##### PROVIDED RECORDS #####

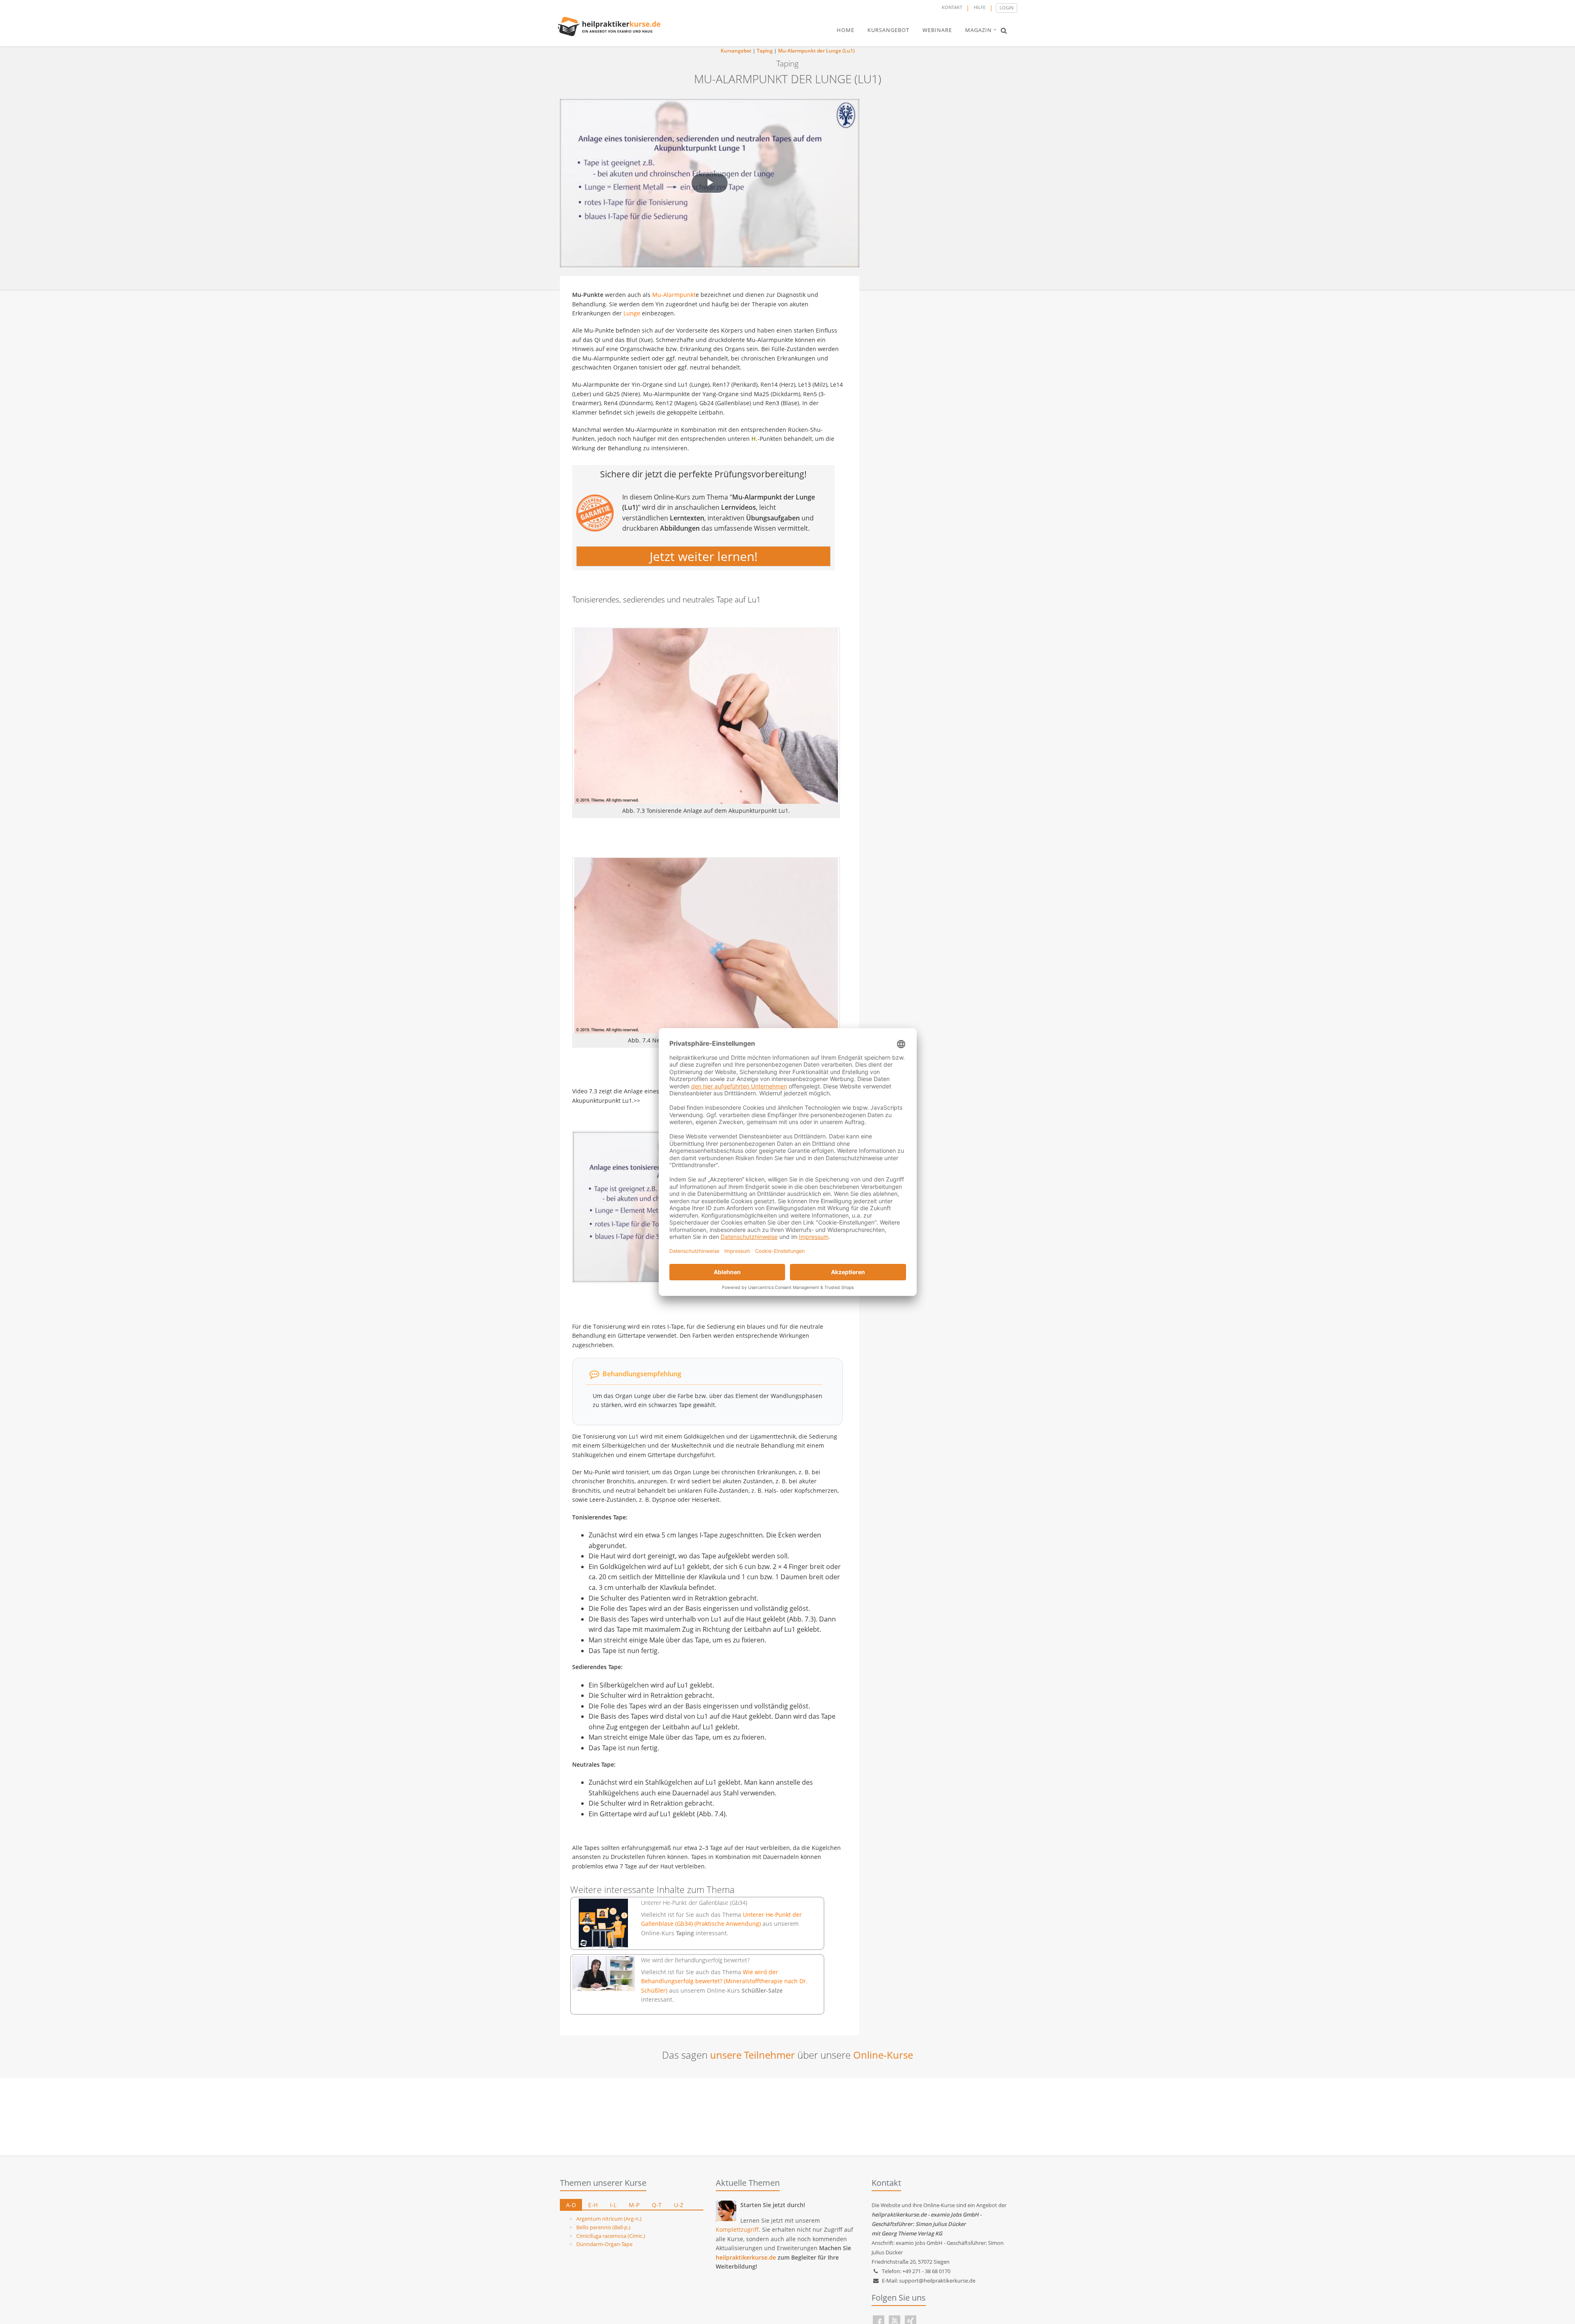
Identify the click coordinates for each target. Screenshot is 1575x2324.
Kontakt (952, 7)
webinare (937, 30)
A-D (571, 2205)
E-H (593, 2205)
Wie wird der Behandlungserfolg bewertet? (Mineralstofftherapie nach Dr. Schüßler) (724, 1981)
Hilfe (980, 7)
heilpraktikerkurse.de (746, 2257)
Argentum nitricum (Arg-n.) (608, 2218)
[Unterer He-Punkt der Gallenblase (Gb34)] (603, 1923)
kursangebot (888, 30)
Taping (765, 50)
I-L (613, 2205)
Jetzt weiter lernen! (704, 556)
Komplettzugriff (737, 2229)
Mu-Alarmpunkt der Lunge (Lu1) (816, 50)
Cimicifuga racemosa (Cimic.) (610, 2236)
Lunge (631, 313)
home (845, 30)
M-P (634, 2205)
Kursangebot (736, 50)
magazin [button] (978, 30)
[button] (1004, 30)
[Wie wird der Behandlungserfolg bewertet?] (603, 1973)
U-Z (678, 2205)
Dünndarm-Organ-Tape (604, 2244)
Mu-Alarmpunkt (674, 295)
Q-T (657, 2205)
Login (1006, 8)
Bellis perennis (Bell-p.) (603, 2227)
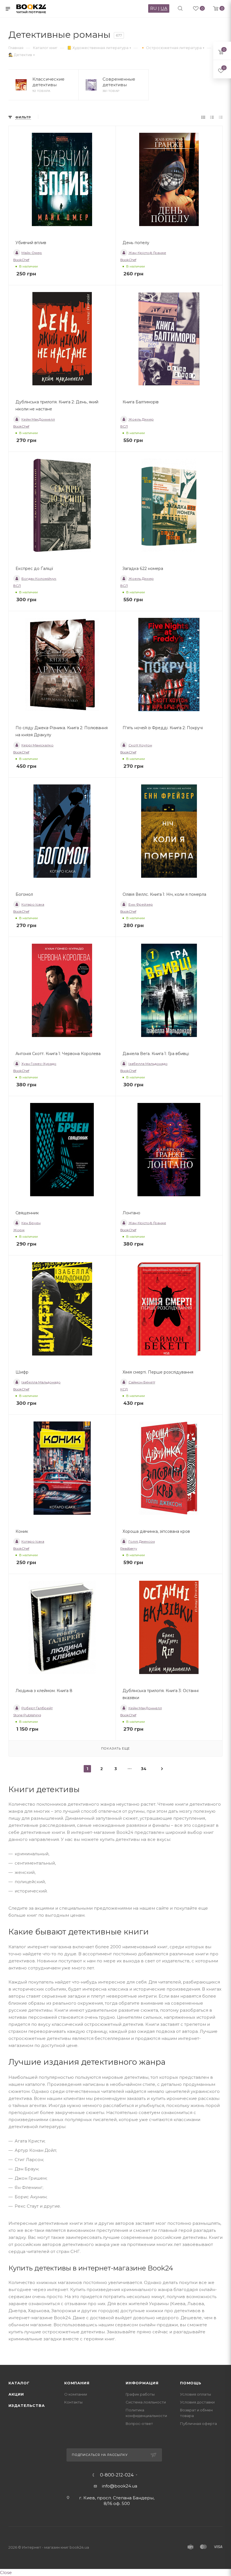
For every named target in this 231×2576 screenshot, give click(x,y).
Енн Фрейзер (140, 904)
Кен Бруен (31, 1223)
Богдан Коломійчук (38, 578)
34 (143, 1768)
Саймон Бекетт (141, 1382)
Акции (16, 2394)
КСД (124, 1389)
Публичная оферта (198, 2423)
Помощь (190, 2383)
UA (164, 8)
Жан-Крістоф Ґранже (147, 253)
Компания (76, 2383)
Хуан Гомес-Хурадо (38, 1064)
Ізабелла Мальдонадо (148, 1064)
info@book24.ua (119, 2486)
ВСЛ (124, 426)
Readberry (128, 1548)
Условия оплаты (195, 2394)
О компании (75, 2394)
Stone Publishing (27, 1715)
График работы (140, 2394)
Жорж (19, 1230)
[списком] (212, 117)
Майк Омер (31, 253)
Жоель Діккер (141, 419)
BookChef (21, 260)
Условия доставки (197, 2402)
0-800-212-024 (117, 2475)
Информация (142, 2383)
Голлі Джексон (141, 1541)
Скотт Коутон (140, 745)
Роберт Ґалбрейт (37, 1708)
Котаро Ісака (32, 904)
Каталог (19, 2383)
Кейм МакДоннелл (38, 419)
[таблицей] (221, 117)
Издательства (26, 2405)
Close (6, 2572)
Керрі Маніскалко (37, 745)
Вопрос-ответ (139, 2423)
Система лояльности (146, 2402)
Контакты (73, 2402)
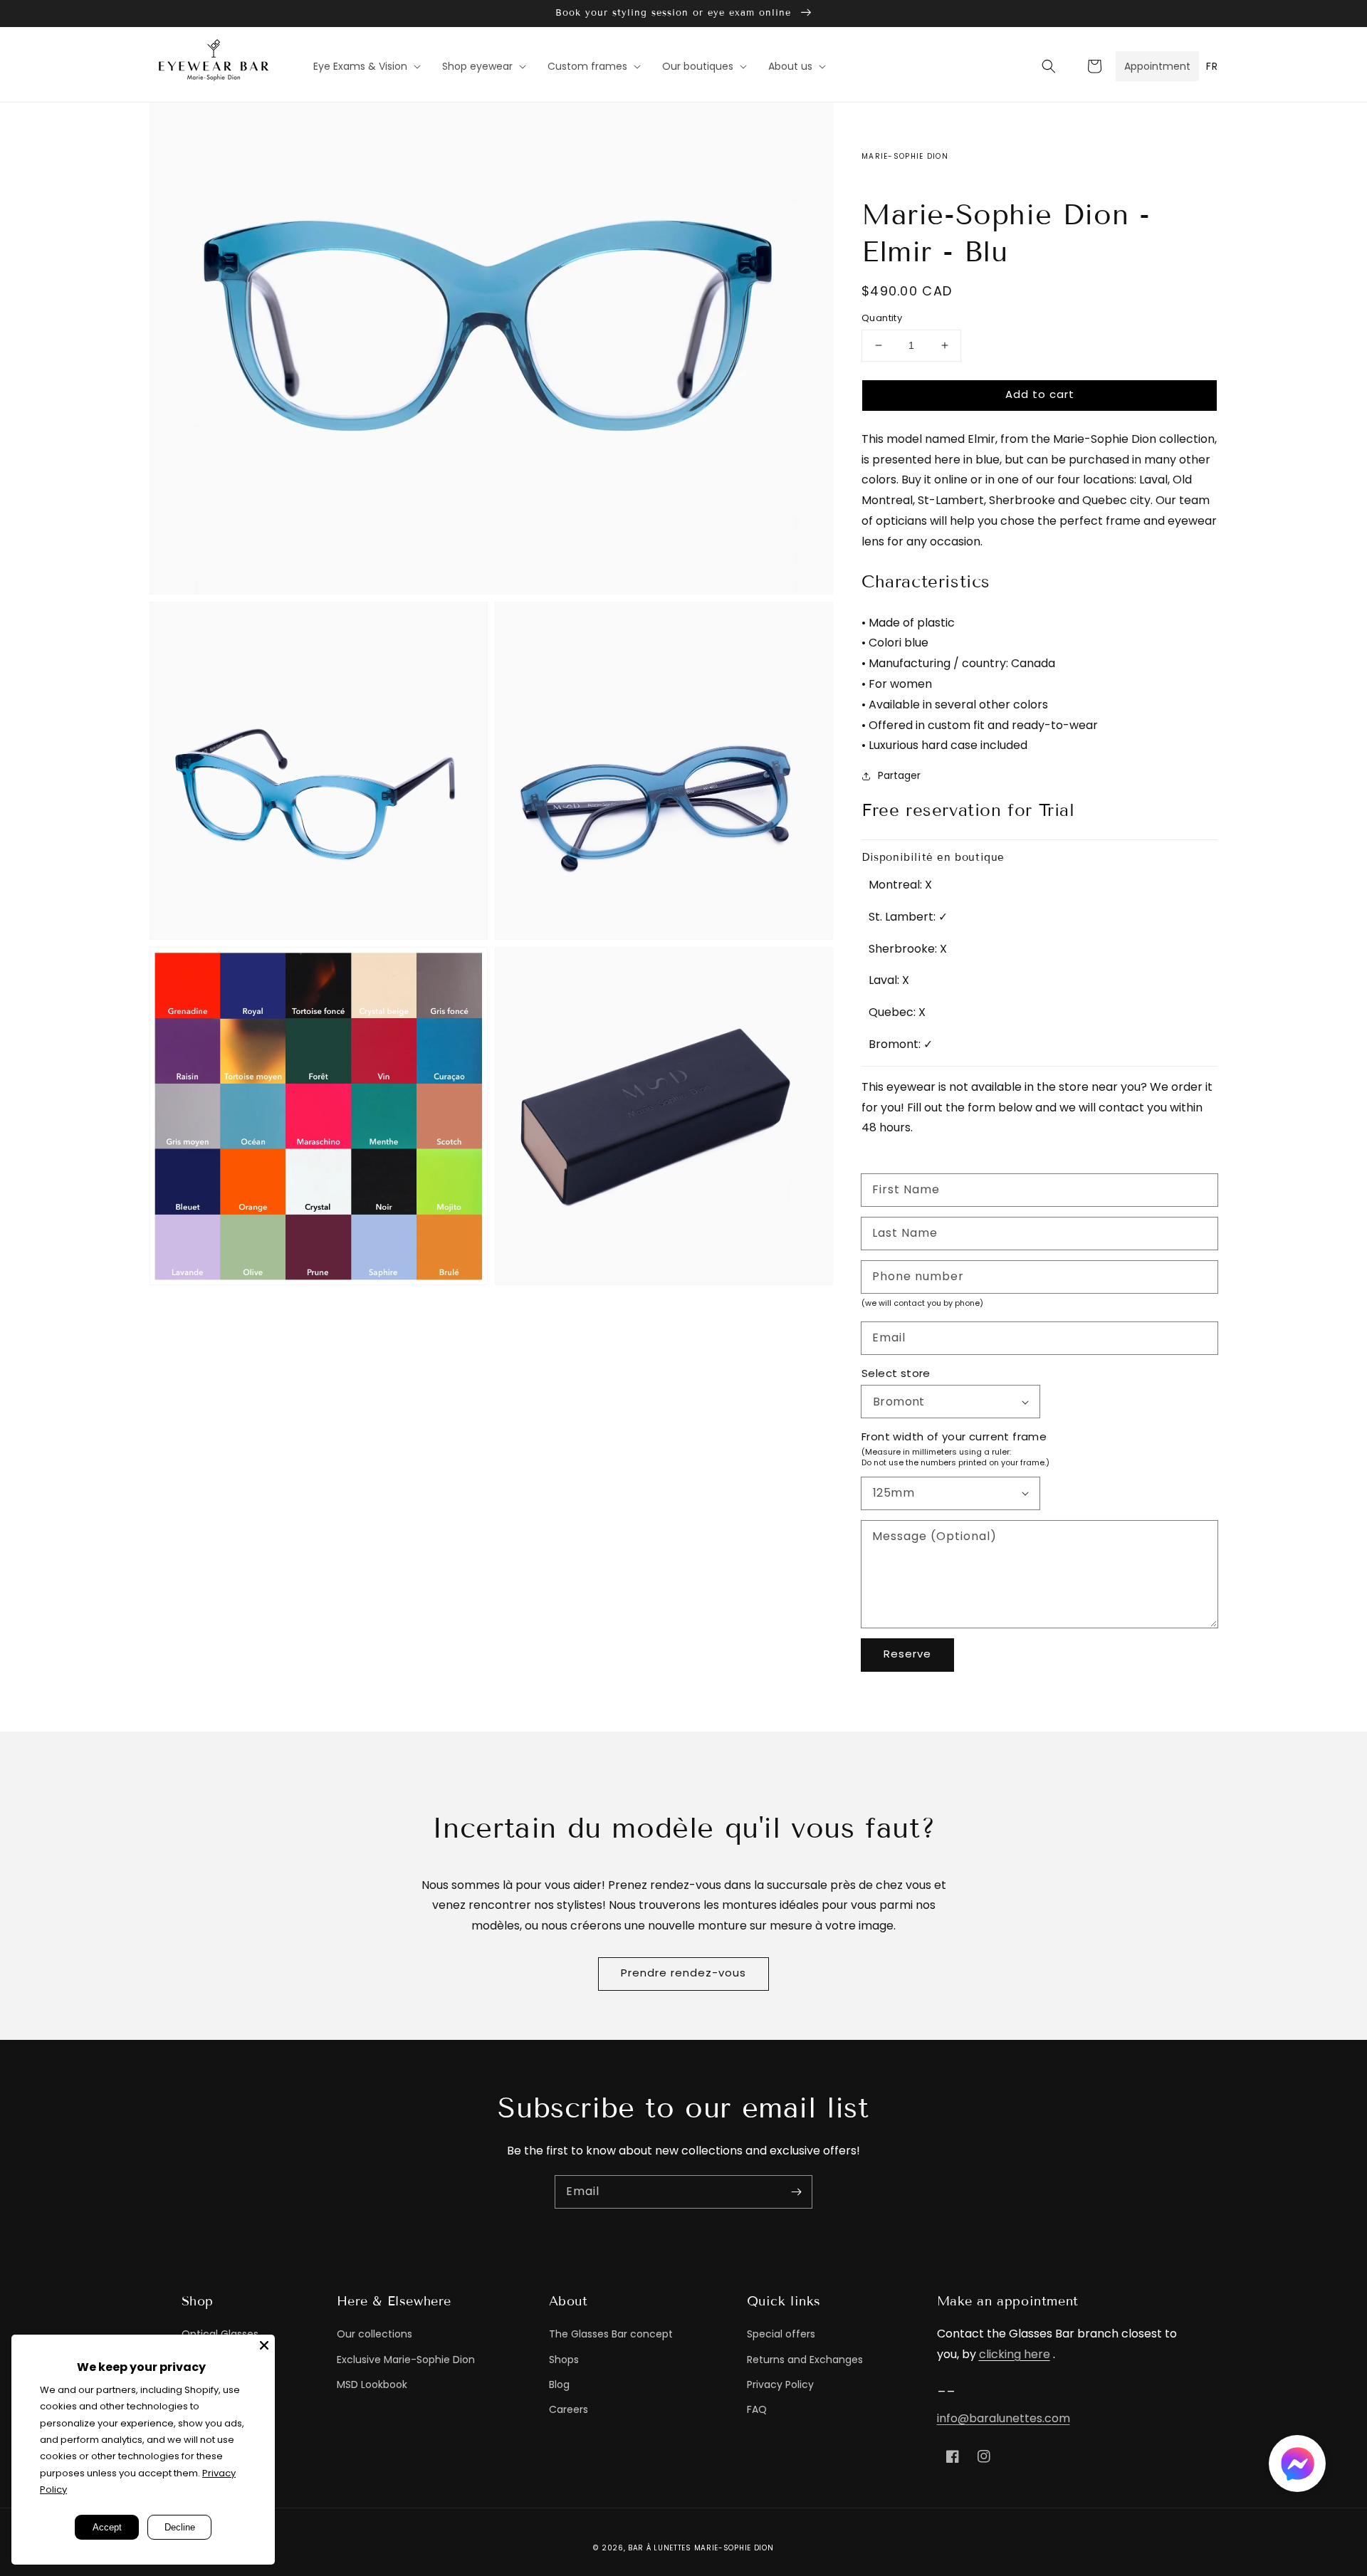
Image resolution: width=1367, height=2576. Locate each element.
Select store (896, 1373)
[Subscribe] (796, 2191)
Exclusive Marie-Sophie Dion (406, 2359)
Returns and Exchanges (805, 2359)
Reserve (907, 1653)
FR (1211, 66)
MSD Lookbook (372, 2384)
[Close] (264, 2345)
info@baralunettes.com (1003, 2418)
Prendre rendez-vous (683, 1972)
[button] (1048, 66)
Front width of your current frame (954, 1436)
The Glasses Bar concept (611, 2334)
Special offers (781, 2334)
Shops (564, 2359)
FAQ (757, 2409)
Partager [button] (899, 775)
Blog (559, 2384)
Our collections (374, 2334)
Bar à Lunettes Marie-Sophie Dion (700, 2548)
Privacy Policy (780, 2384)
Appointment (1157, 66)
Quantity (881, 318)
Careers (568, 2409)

#####

_TASK STATEMENT_:
Repeat the exact lines from the first line of the data through the line containing "Login (1006, 8)". Nothing else, no pictures.

_FINAL ANSWER_:
Identify the click coordinates for each target. Screenshot is 1575x2324.
Kontakt (952, 7)
webinare (937, 30)
A-D (571, 2205)
E-H (593, 2205)
Wie wird der Behandlungserfolg bewertet? (Mineralstofftherapie nach Dr. Schüßler) (724, 1981)
Hilfe (980, 7)
heilpraktikerkurse.de (746, 2257)
Argentum nitricum (Arg-n.) (608, 2218)
[Unterer He-Punkt der Gallenblase (Gb34)] (603, 1923)
kursangebot (888, 30)
Taping (765, 50)
I-L (613, 2205)
Jetzt weiter lernen! (704, 556)
Komplettzugriff (737, 2229)
Mu-Alarmpunkt der Lunge (Lu1) (816, 50)
Cimicifuga racemosa (Cimic.) (610, 2236)
Lunge (631, 313)
home (845, 30)
M-P (634, 2205)
Kursangebot (736, 50)
magazin [button] (978, 30)
[button] (1004, 30)
[Wie wird der Behandlungserfolg bewertet?] (603, 1973)
U-Z (678, 2205)
Dünndarm-Organ-Tape (604, 2244)
Mu-Alarmpunkt (674, 295)
Q-T (657, 2205)
Login (1006, 8)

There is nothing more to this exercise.